The system begins by initializing a 3D Gaussian map. For new input frame \(T_n\), we rasterize the 3DGS pointmap of the adjacent keyframe \(T_{ak}\), match it with the input image, and establish 2D-3D correspondences to estimate scale self-consistent pose. The estimated pose is further refined using photometric loss. If \(T_n\) is selected as keyframe, we obtain its rendered pointmap \(X^r\) and pre-trained pointmap \(X^p\), then crop both into patches with similar distributions. After patch normalization, the correct points are selected to compute a scaling factor, which is then used to adjust \(X^p\). Once the incorrect points are replaced, \(X^r\) is used to insert new Gaussians. Finally, the aligned pre-trained pointmap is used to jointly optimize the 3D Gaussian map, enabling precise and robust localization and mapping.

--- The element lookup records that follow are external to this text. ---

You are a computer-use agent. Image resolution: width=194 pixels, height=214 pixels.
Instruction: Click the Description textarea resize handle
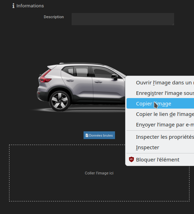click(173, 24)
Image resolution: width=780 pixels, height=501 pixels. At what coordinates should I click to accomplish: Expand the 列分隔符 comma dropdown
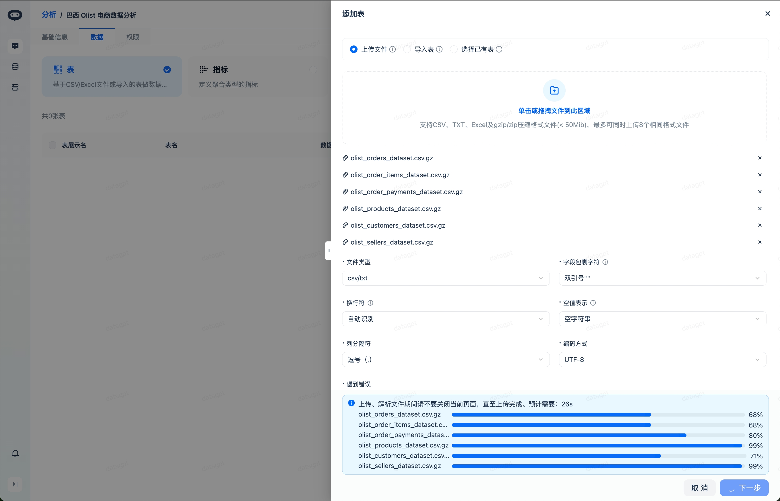pos(445,359)
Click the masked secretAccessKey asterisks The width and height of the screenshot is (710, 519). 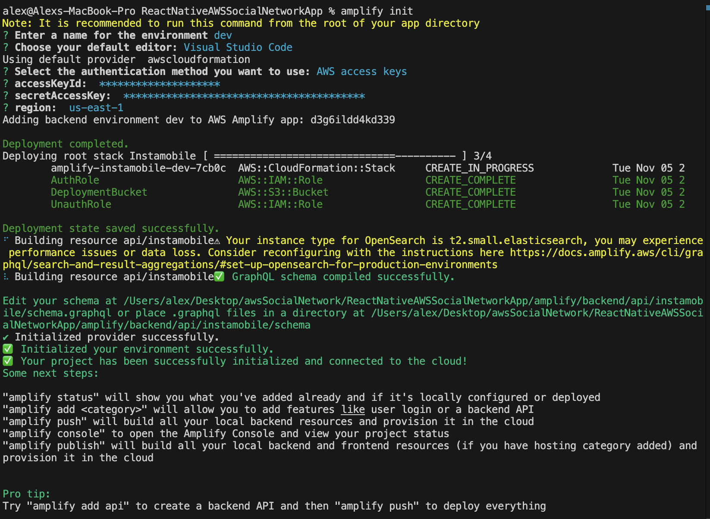(244, 96)
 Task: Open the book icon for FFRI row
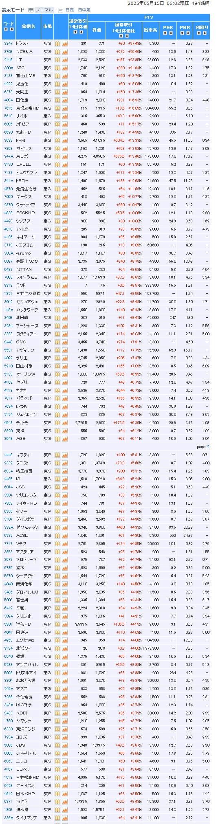[57, 141]
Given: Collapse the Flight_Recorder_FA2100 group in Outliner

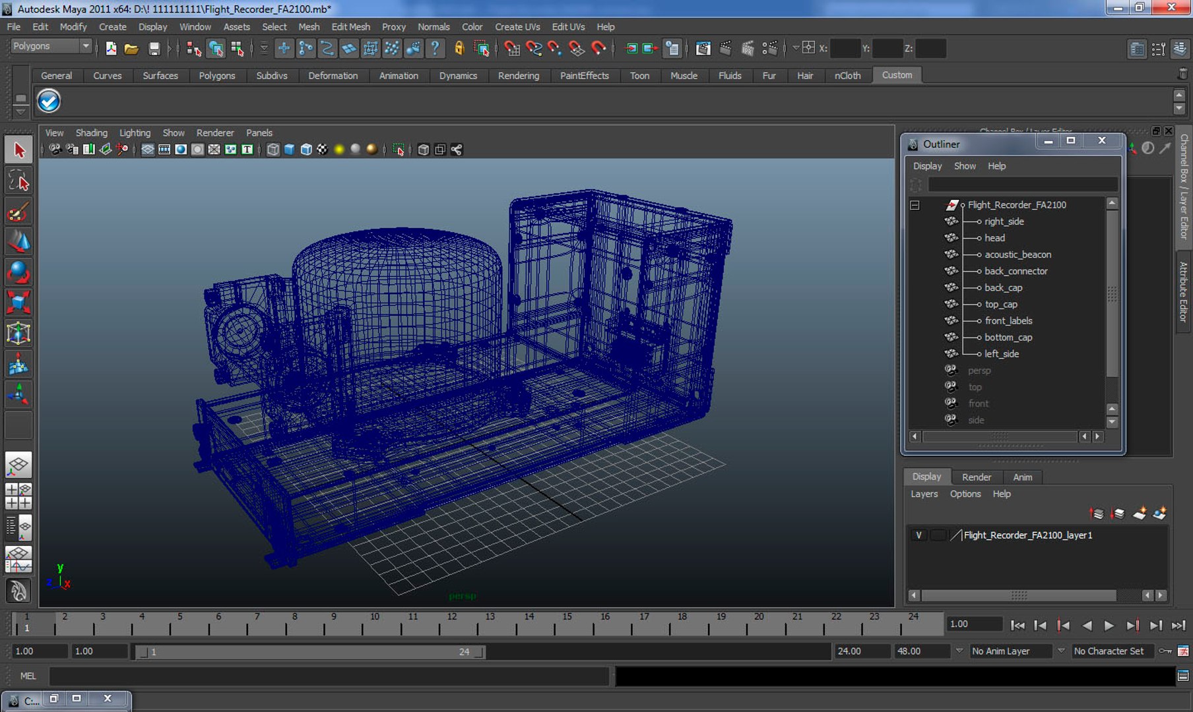Looking at the screenshot, I should 915,205.
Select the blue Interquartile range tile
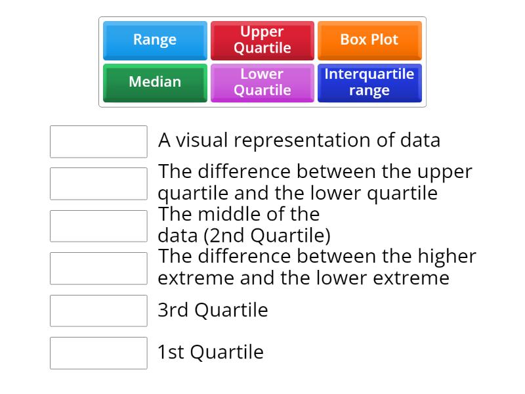The width and height of the screenshot is (525, 394). click(x=369, y=83)
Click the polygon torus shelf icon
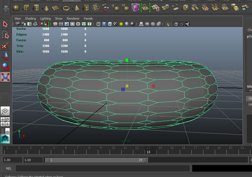 tap(66, 8)
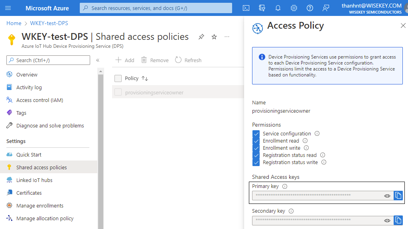Click the help question mark icon
This screenshot has height=229, width=408.
310,8
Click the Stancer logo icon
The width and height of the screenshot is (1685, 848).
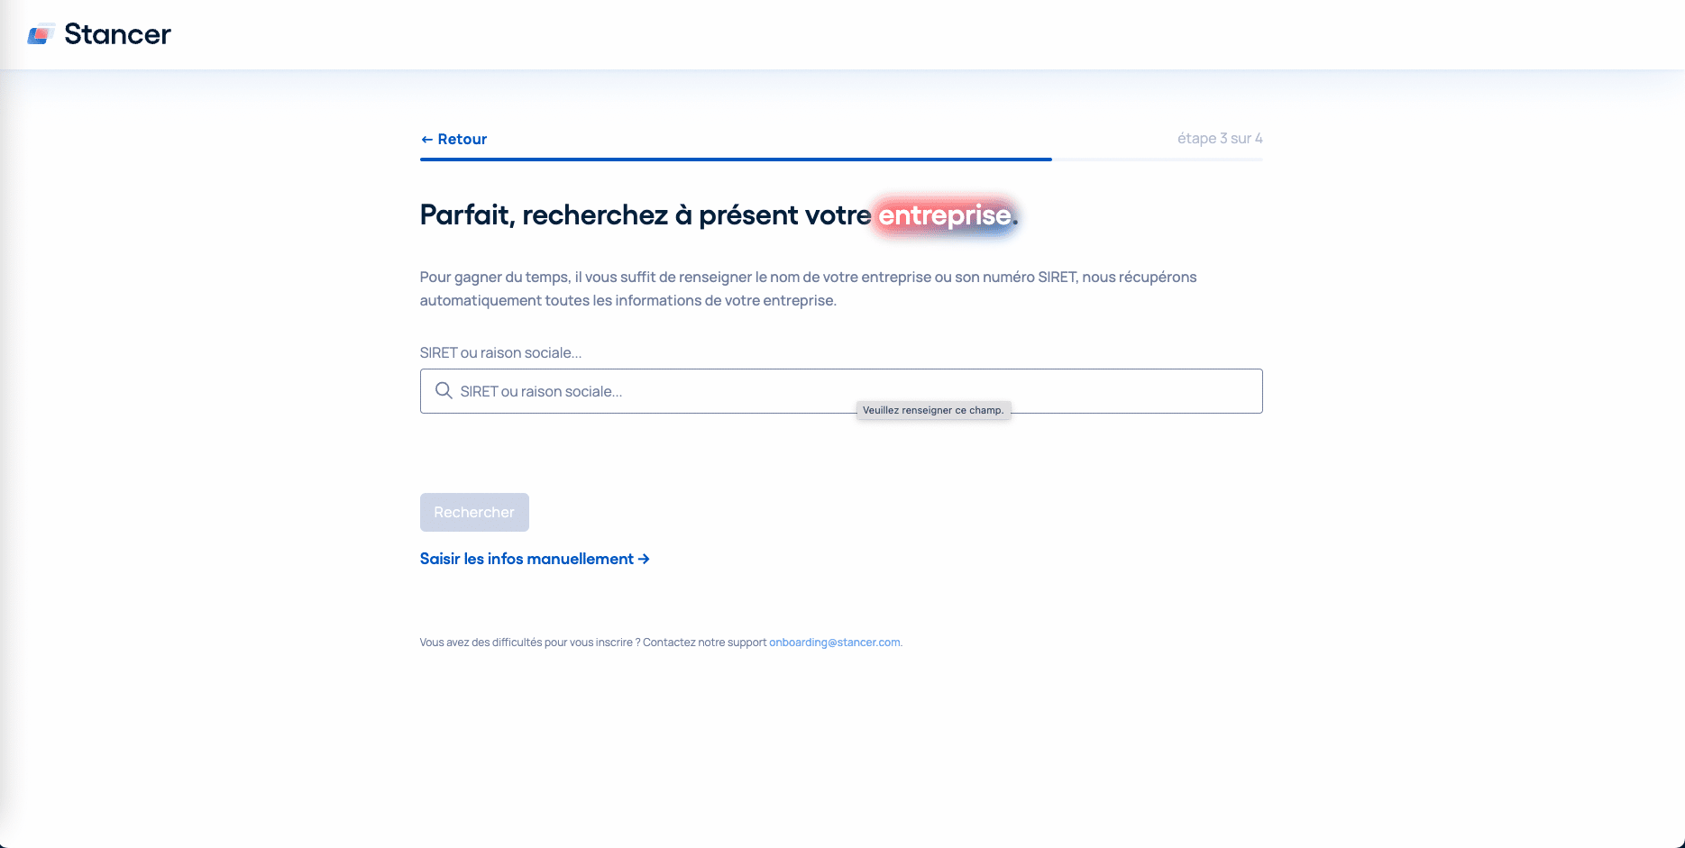41,35
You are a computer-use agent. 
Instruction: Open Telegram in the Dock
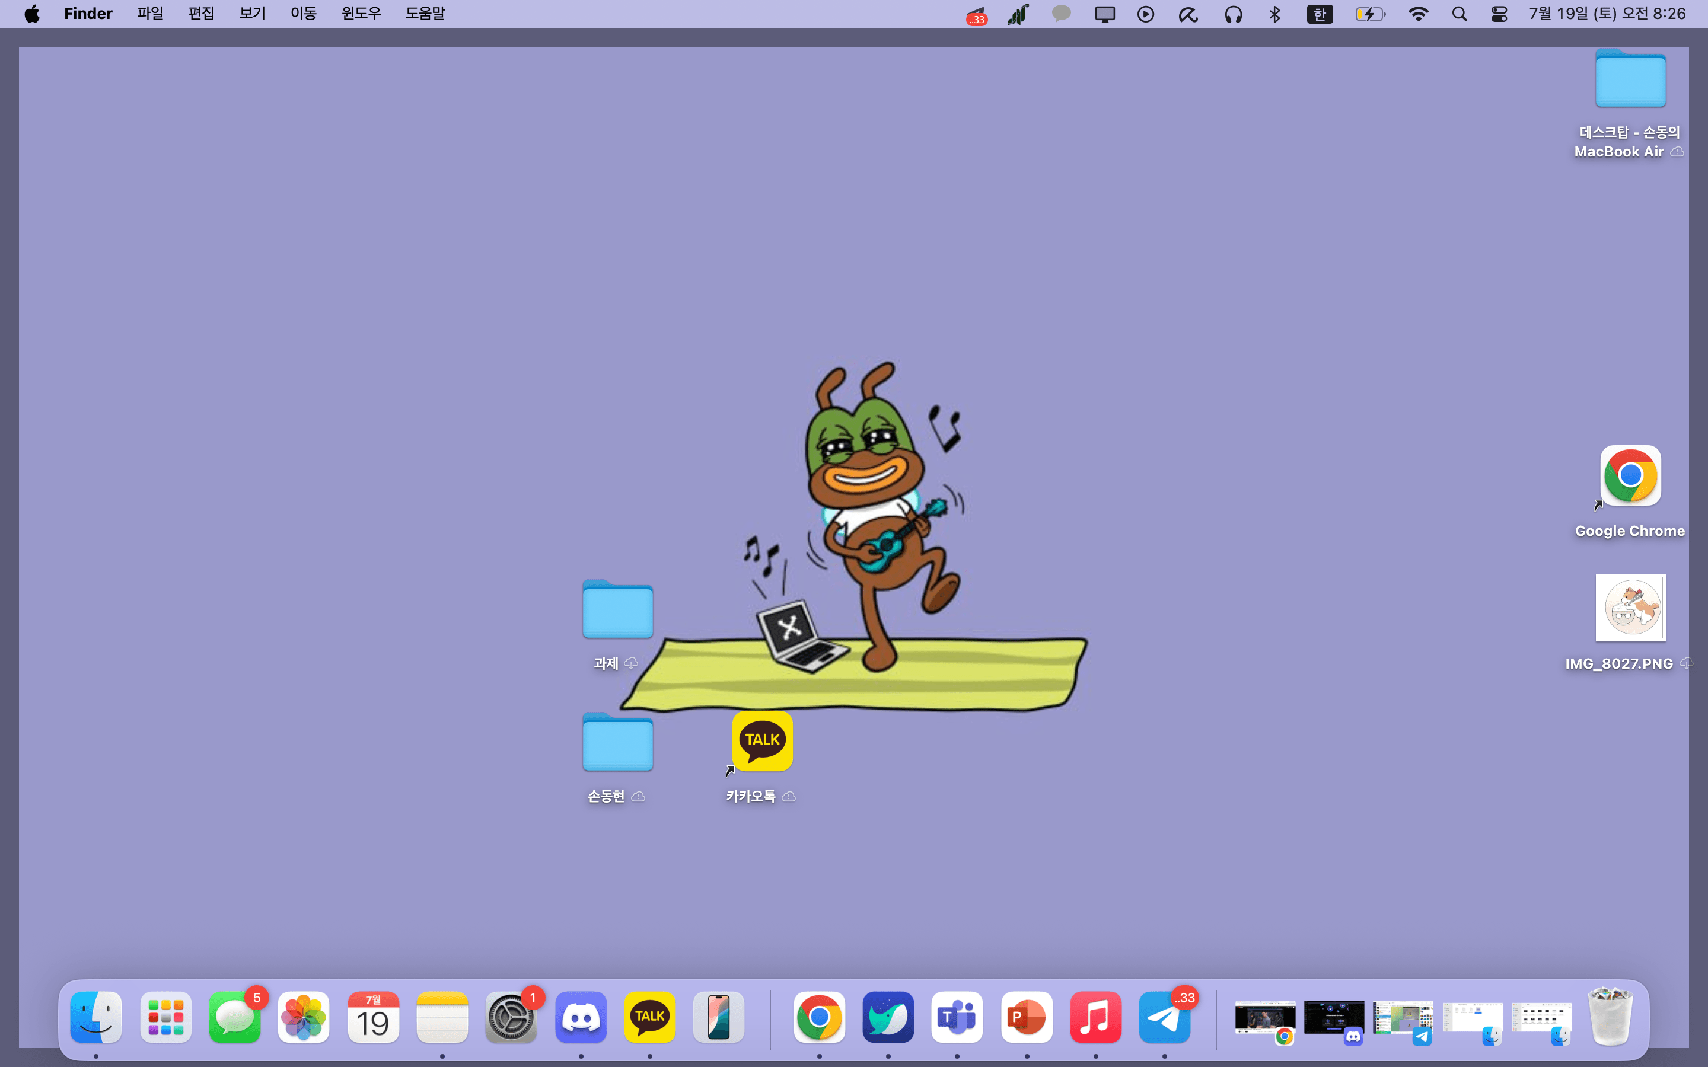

We compare our method with other RGB-only SLAM approaches supporting novel view rendering on three dataset. ATE RMSE [m] for tracking; PSNR, SSIM, and LPIPS for novel view rendering. Best results are in \(\textbf{bold}\), second-best in \(\underline{underlined}\). Our method achieves NVS SOTA performance across all datasets, with the best tracking accuracy on KITTI and DL3DV, and comparable tracking accuracy to GlORIE-SLAM on Waymo.
Our method produces high-fidelity images that capture intricate details of vehicles, streets, and buildings. The rendered depth maps are more accurate in regions with complex depth variations, such as tree branches and roadside vehicles.
Under large viewpoint changes, MonoGS struggles to track, while OpenGS-SLAM exhibits instability. In contrast, our method achieves superior robustness.